Water vapor in the troposphere varies with time and space. Its vertical distribution is correlated with the state of the atmosphere, such as the meteorological factors of, e.g., the column water vapor, temperature, and water vapor pressure. For better modeling of the variations in the vertical distribution of water vapor under different amounts of the total precipitable water vapor (TPWV), a new water vapor parameter, IRPWV (the ratio of water vapor density to the TPWV), was designed.

From the analyses of the vertical distribution of IRPWV time-series obtained from the 10-year sounding data over 12 radiosonde stations in China, it was found that the vertical distribution of the IRPWV time-series not only strongly correlated with the relative magnitude of its corresponding TPWV at the same time over the same site, but also presents a periodic variation pattern in the temporal domain.

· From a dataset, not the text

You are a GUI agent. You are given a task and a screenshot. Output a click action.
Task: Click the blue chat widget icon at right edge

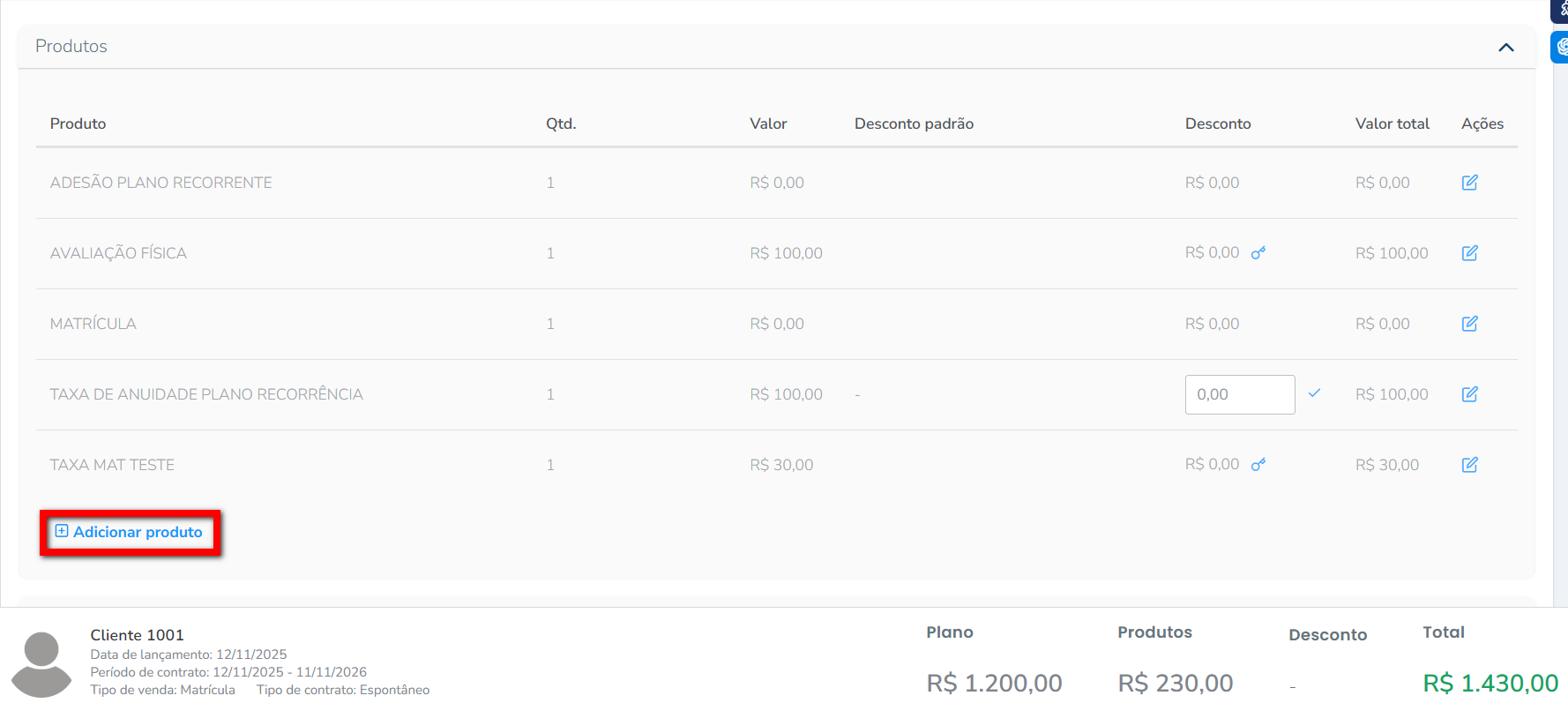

To quantify the relative magnitude of TPWV and unify the criteria for the relative magnitude, six TPWV ranges time-series (from 1 to 6) were developed by the periodic function of TPWV and its standard deviation. They were then used to classify the vertical distributions of IRPWV into six vertical distributions of water vapor by their corresponding TPWVs. For the periodic variations in each of the six classified IRPWVs, a temporal IRPWV model is developed with six sets of coefficients for fitting the six classified vertical distributions of IRPWV. The new fitting model was evaluated by comparing its prediction against the radiosonde data as references in 2018 and 2019 (out-of-sample data), and its performance was also assessed against the commonly used exponential model. Results showed that the new IRPWV model significantly outperformed the exponential model in the following aspects: First, the proportions of the number of the height ranges that had reduced annual root mean square error (RMSE) of water vapor density (WVD) obtained from the new model and TPWV in all height ranges were from 75% to 80% at the CHIFENG, BEIJING, ZHENGZHOU, and ZHANGQIU stations; the results at other stations were all above 90%. Secondly, considering all six TPWV ranges and all stations as a whole, the annual RMSEs of WVDs obtained from the new model and WVDs in the height range from 1 to 10 were reduced by at least 11%, 20%, 43%, 48%, 40%, 38%, 32%, 35%, 32%, and 28%, respectively. All results suggest that, for different water vapor states, the new IRPWV fitting model performs well in reflecting not only the temporal relationship between the WVDs and the TPWV but also the vertical distribution of WVDs at different altitudes well.